Between the spring sun and a trail that paralleled the Dow Jones average over the course of a century, I unknowingly was sending my body on a crash course. I drank constantly from my Camelback, but it wasn’t enough. The water felt like it was souring my stomach and I took my time between sips. Between switchbacks I would pause, face downhill to rest my ankles, and charge ahead swinging my arms in exaggerated arcs in an effort to coax my feet to take another step. If only I were a puppet and they were all attached… My head started to pound and tears were welling up. I knew exactly what I had done to myself – dehydration started to take over and all I wanted was some Gatorade, juice, or anything else besides warm filtered creek water. I was sure if I kept drinking that I would be sick and lose any valuable fluid I still had left.
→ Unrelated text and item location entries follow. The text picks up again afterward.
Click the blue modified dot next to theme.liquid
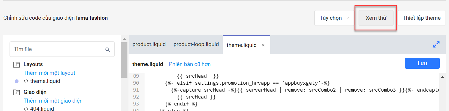449x111 pixels. (x=16, y=81)
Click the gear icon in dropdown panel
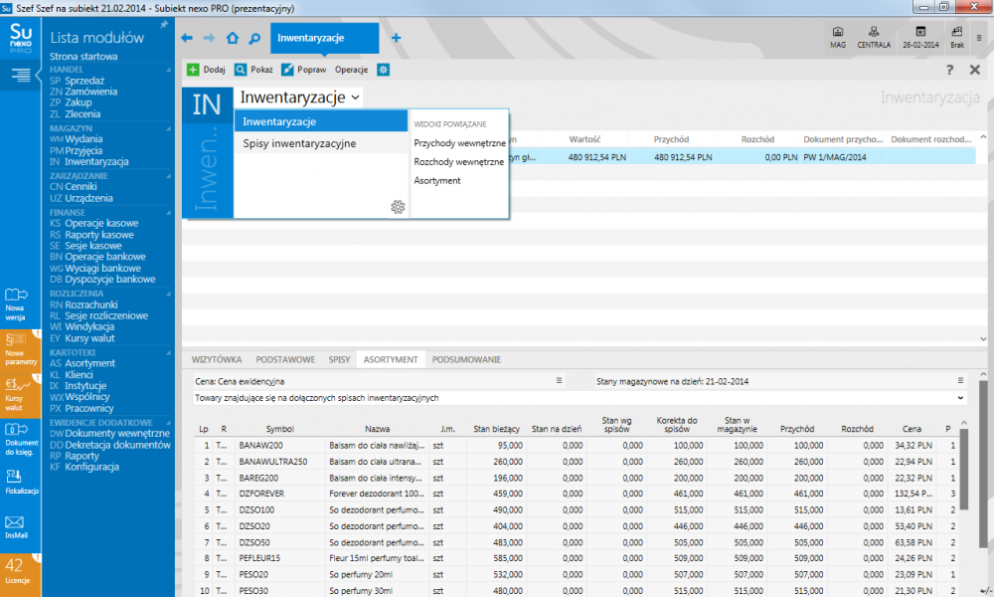The height and width of the screenshot is (597, 994). [x=398, y=206]
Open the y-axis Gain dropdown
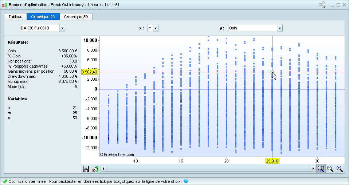Screen dimensions: 349x185 pyautogui.click(x=279, y=28)
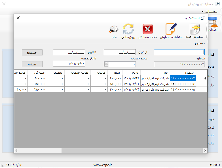Click the app logo in main title bar
Screen dimensions: 222x168
tap(217, 4)
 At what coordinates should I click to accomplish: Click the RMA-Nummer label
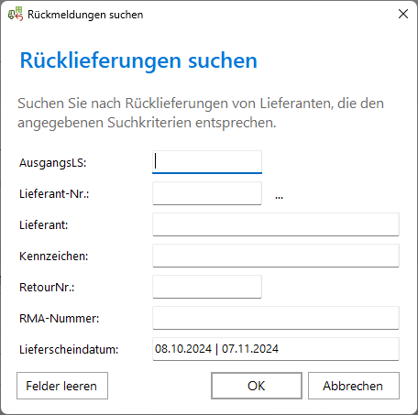tap(60, 319)
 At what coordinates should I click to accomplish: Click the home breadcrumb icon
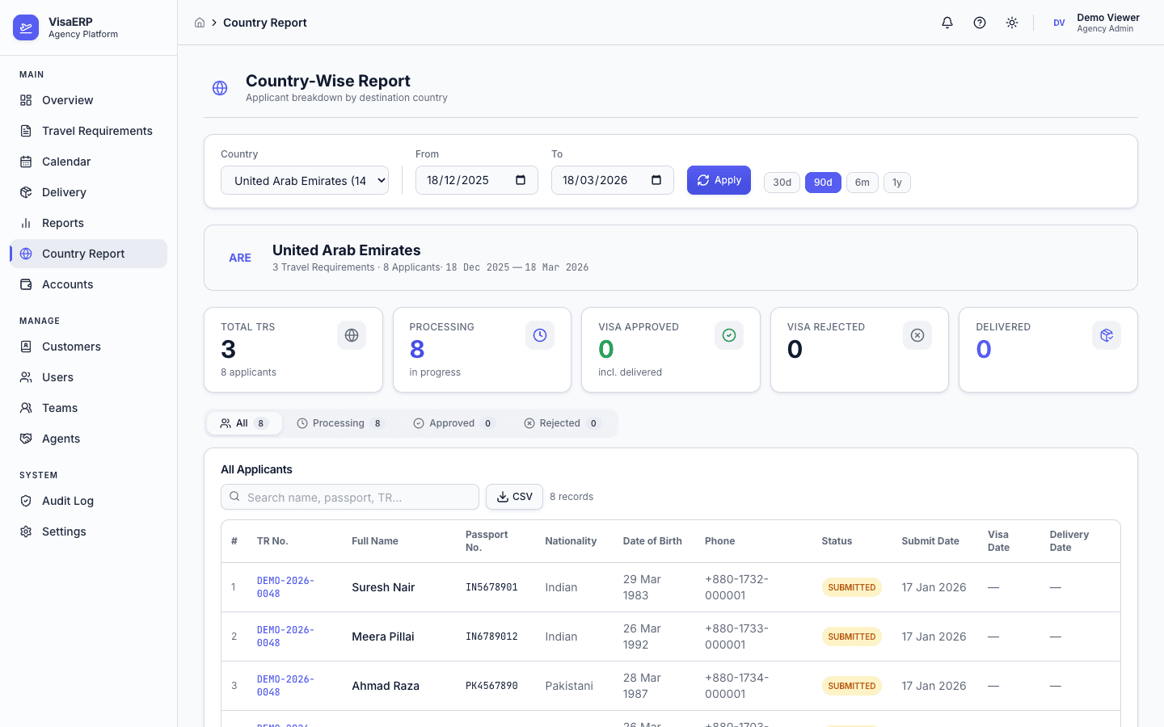(x=200, y=23)
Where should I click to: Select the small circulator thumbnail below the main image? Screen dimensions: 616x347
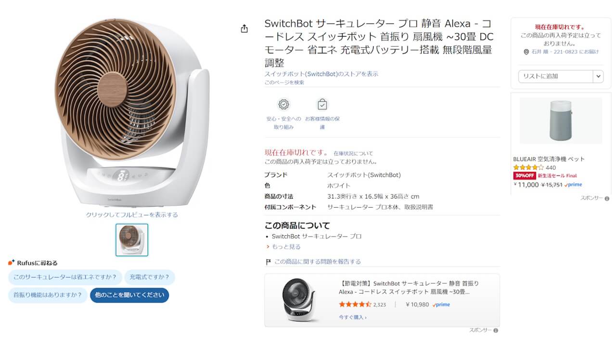click(131, 240)

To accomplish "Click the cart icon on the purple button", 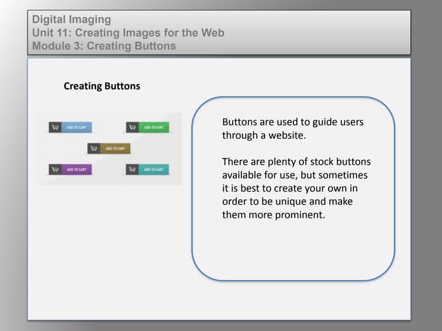I will pyautogui.click(x=55, y=169).
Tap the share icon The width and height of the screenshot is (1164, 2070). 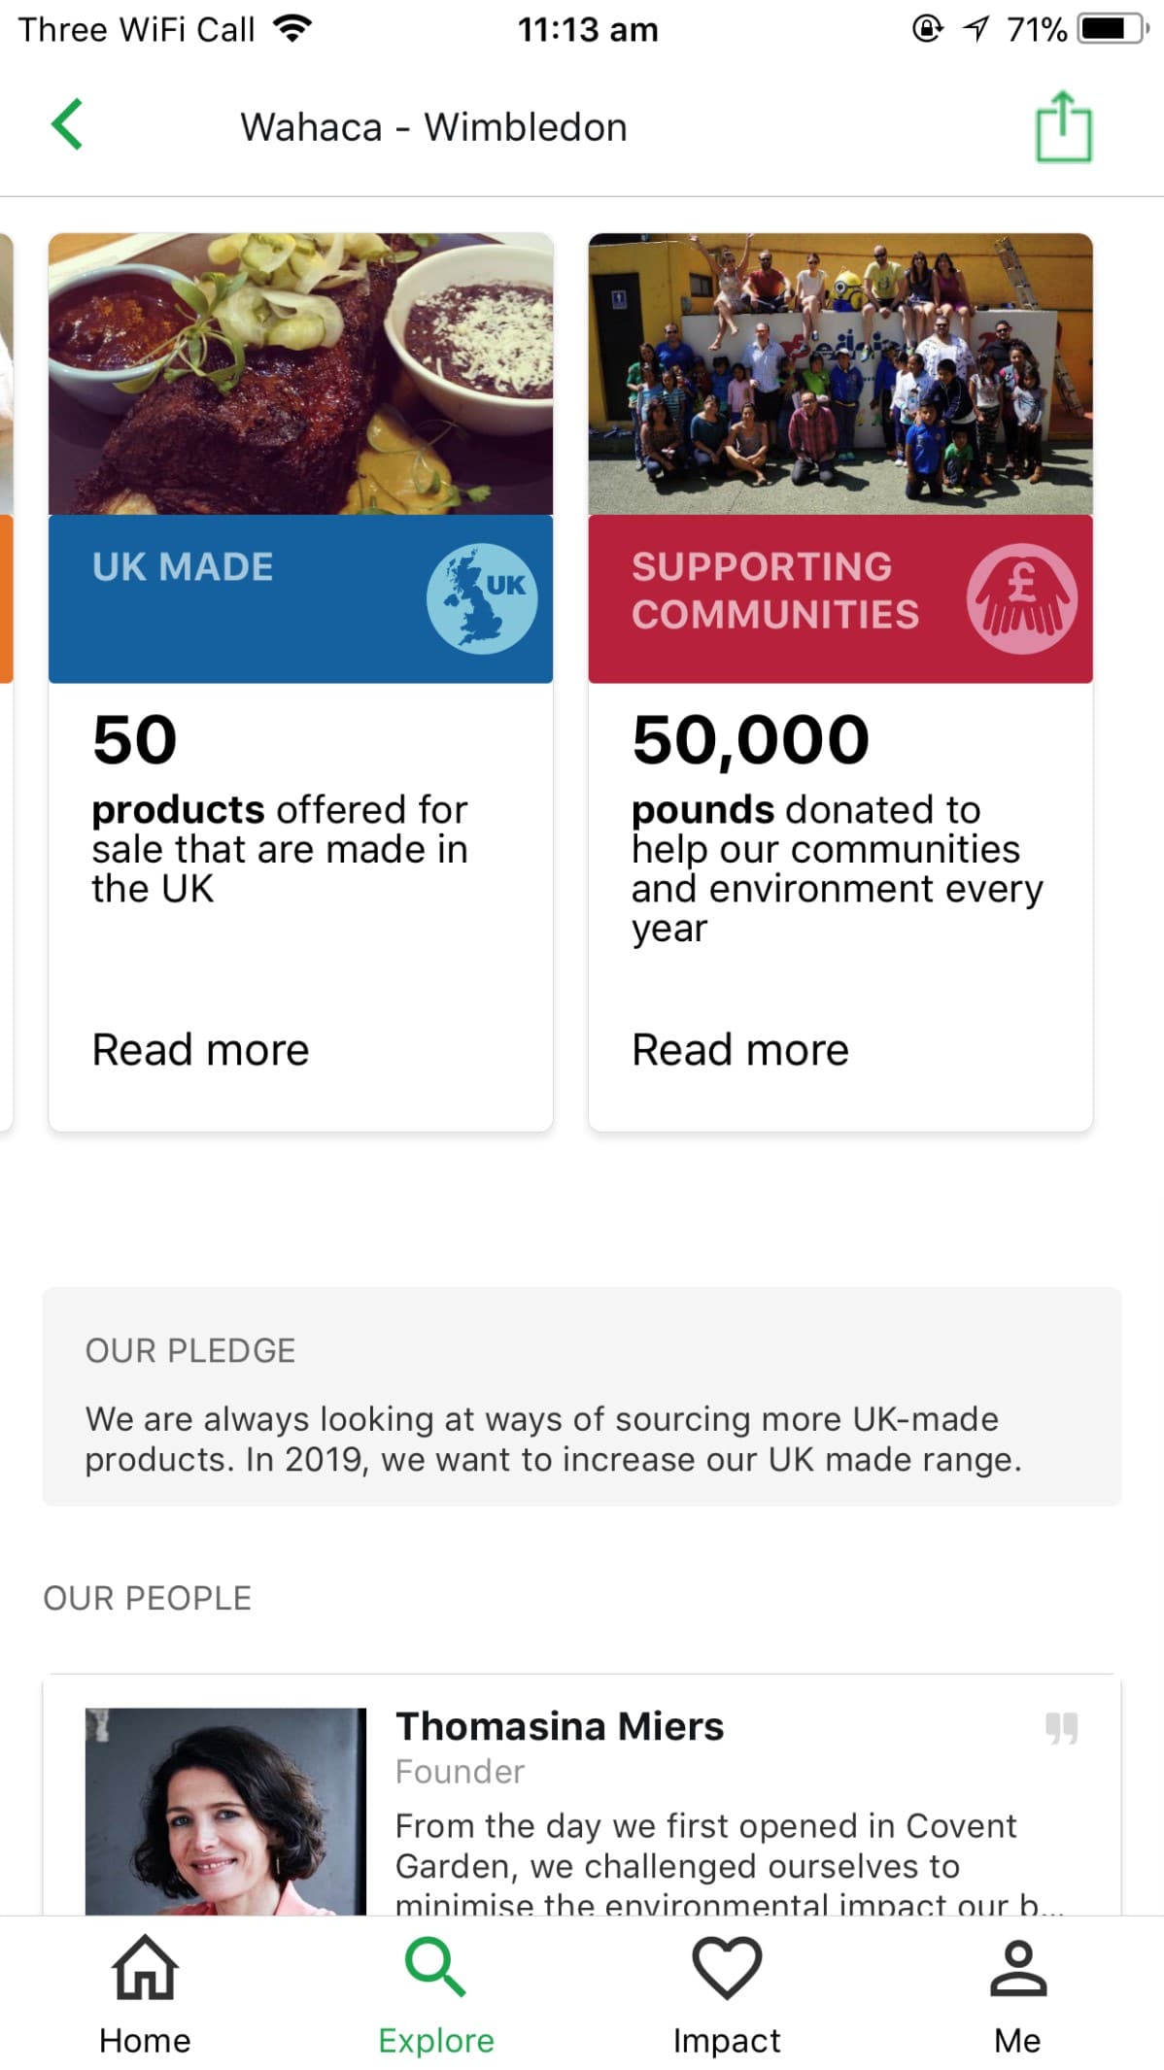pyautogui.click(x=1063, y=127)
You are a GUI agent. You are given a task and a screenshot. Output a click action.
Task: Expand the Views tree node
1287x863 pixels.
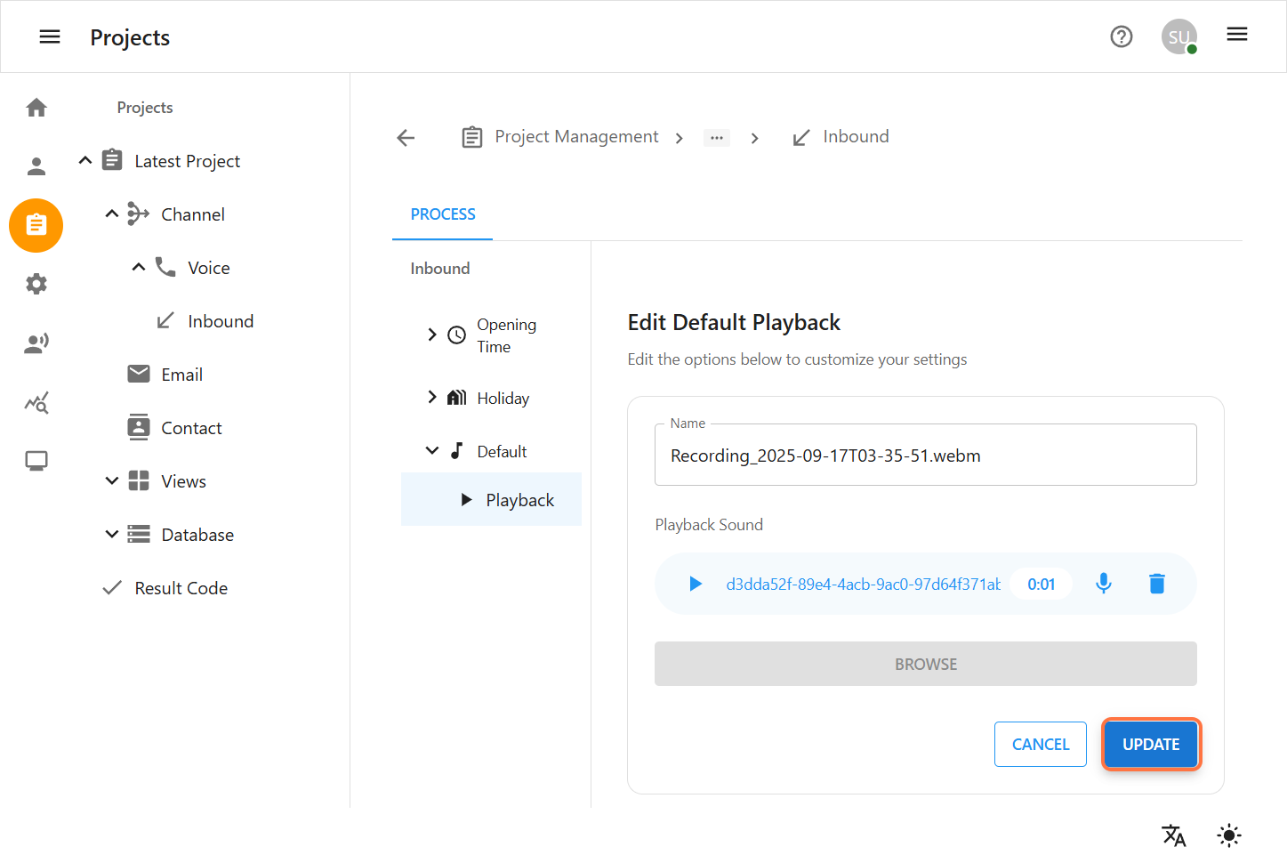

At the top of the last major hill, I motioned to Matt that I needed to sit and rest and we crashed under a giant oak. I tried to catch my breath and wipe the dirty tears from my hand onto my shorts without appearing too woozy to the passing day hikers. Seriously, Half Dome was easier. After we were able to rest a bit and I drank some more, we started paying attention to the tree we were sitting under. Hundreds of acorns filled the gaps between the tree bark and looked as if they had grown on the tree that way. A squirrel had made cubby holes of the trunk and branches to store its food as if the tree was a giant pantry. Check out the pictures of this tree below.
By the time we reached the Park Headquarters, I was done. I pounded some juice and slept the entire way home. The following days I was sick. Really sick. Without enough fluids, my digestive system started to shut down and I couldn’t process any of the water that I needed so desperately. Lesson learned. Keep drinking no matter what, and bring flavored mixers if the water isn’t too tasty.
Despite the roughness of this trip, I imagine we’ll keep returning to Coe. Its ruggedness is addicting and I can’t imagine a place so full of life with spring. It just makes you want to be and stay outside.
This post is part of the SierraSoul Archive. The trip took place in May, 2003 (or thereabouts).